How to make virtual tours with computer generated images.

  |   Featured, In the field   |   No comment
In both the real estate and architectural fields, virtual tours and 360 degree photographs have been becoming a major advantage when it comes to selling an accommodation or a concept. On the other hand, modern architectural design software have been enabling the creation of more and more realistic environments. Here comes an approach mixing both virtual tours and 3D design.
Kolor House by Imagina 3D
Luis Enrique Profil Pic
Holà Luis, could you introduce yourself please?
My name is Luis Enrique Vargas, I am 25 years old and I’m an architect graduated from “Universidad Nacional Experimental del Táchira, Venezuela”. I mainly focus my work in the field of construction. It is because of heavy steel structures and materials that I got to learn how to work with 3D models.
As an architect, could you explain us how you came up with the idea of making video tutorials on YouTube?
I first wanted to share my work on the web with some friends and colleagues. From this, other people asked me about the workflow I used to get a certain render. Therefore, I started to make tutorials to explain my work to others.
Also, I consider my YouTube channel as a friendly community gathering people with common interests regarding the 3D ecosystem. In the beginning it wasn’t very formal, but when I realized the growing interest from my audience about the content I posted, I decided to invest more time to this. Today I am glad to see how my work on YouTube helped and inspired many people.
Could you clarify what an immersive 3D Tour is?

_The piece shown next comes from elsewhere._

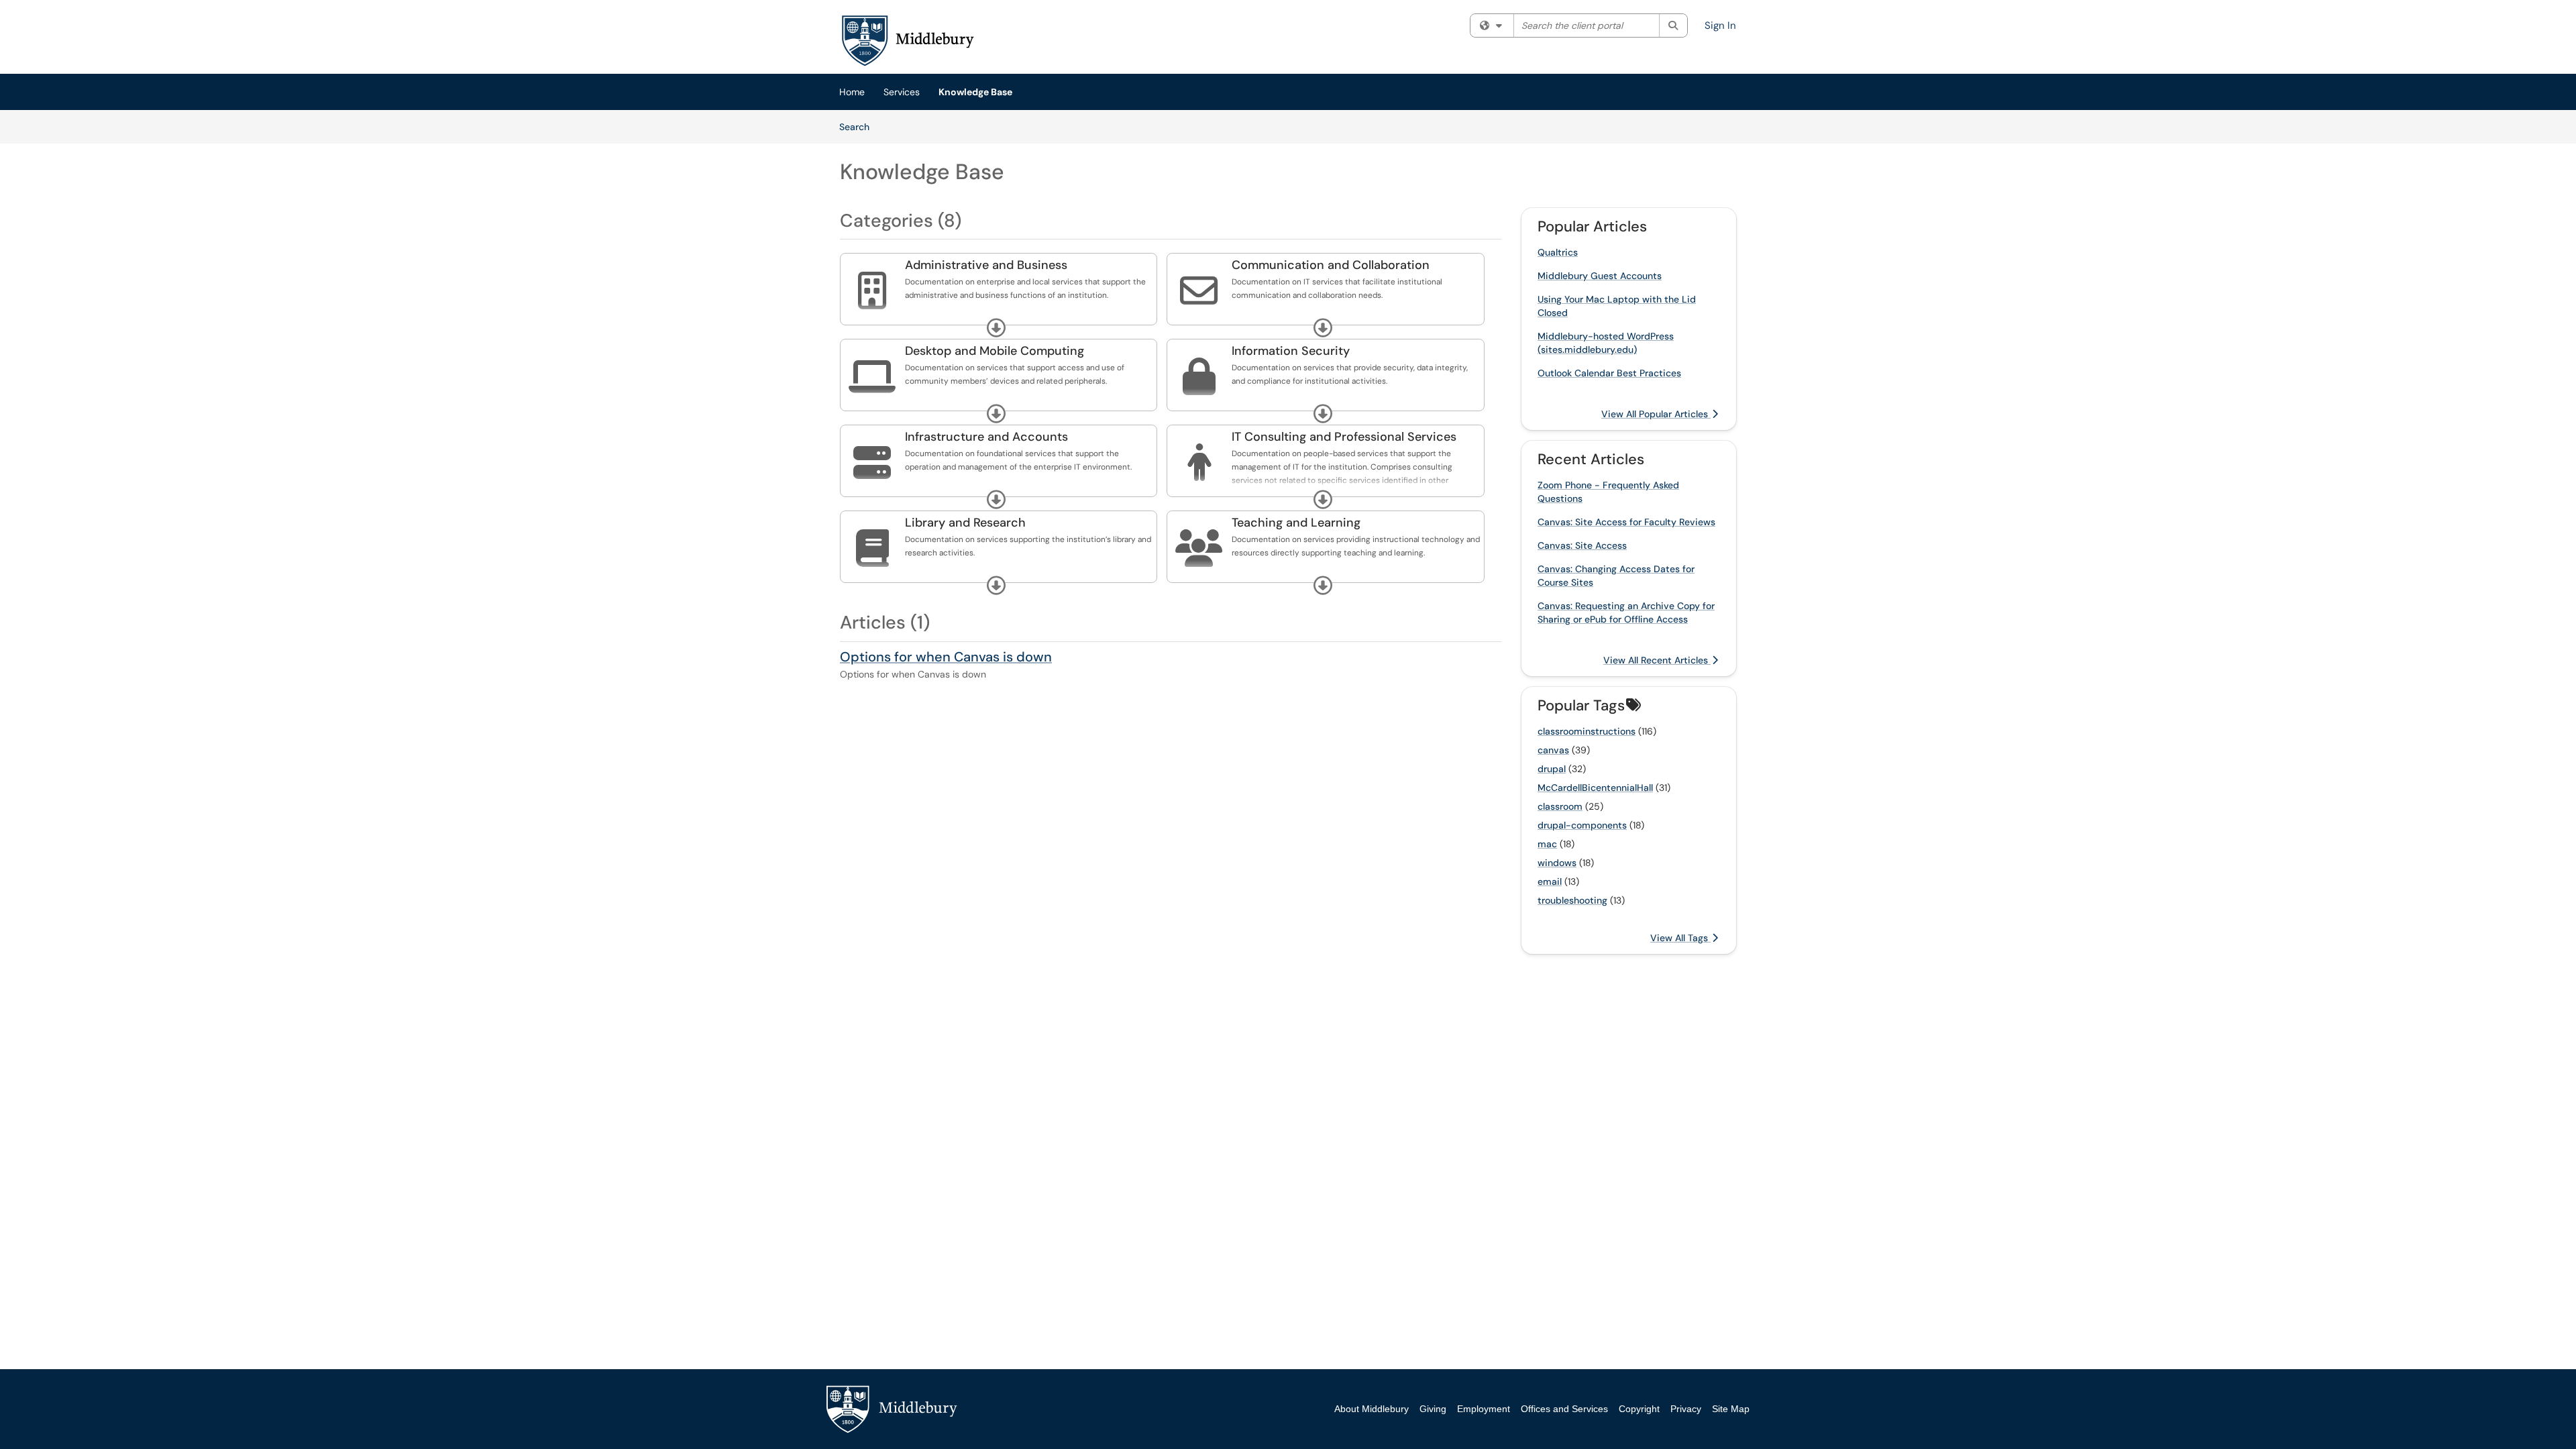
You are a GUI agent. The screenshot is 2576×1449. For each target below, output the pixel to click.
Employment (1483, 1408)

One of architecture’s essentials is to sell your idea. Back in the days, architects used to render realistic but static photographs. However, because of the industry evolution, a simple picture isn’t enough to sell an idea anymore. Here comes VR renders which enable architects to show their projects from every angle and thus, to sell their ideas in a better way.
Also, these programs have been developed a lot throughout the last years, and you can now add additional information and metadata within your pictures. Once again, this is a selling point for an architect.
What software do you use to capture 3D images?
You’ll need two types of software to capture 3D images. First, a 3D modeling computer program such as Sketchup, 3Dmax, Maya, Rhinocero, AutoCAD, Revit or Archicad. Once you have this 3D model with materials, lights, textures, context and settings, you must use a computer-generated imagery rendering software such as Vray. Usually these rendering programs are plugins within 3D modeling computer programs and enable equirectangular-photographs rendering.
What are the three key features of Panotour Pro 2.0 you like versus other virtual tours creation software?
What I like the most is the fact to customize absolutely everything! For example, a hotspot can have multiple shapes, actions, colors, etc. Everything is totally customizable and can be adapted to every project. As an architect, I appreciate this point very much.
Additionally, including PDF and other documentations is a real plus. Because of this, I can put technical specifications, notes, as well as other thing that make the tour speaking for himself.
Finally, what I constantly use is the floorplan throughout the tours. In this way, my clients can have a better idea of the magnitude of the project while constantly knowing where they are situated within the tour.
I would say that the principal difference between this software and other ones in the market is that Panotour Pro 2.0 is prosumers oriented while being easy to understand. It’s a tool that gives total control of how you want to build the tour.
Any tips for someone who would like to start making 3D tours?
The main tip I can give is to start experimenting virtual tours as soon as possible. It’s important to express your creativity by trying different things. Because Panotour Pro 2.0 is a software without boundaries, the sooner you start experiencing it, the sooner you will get satisfying results.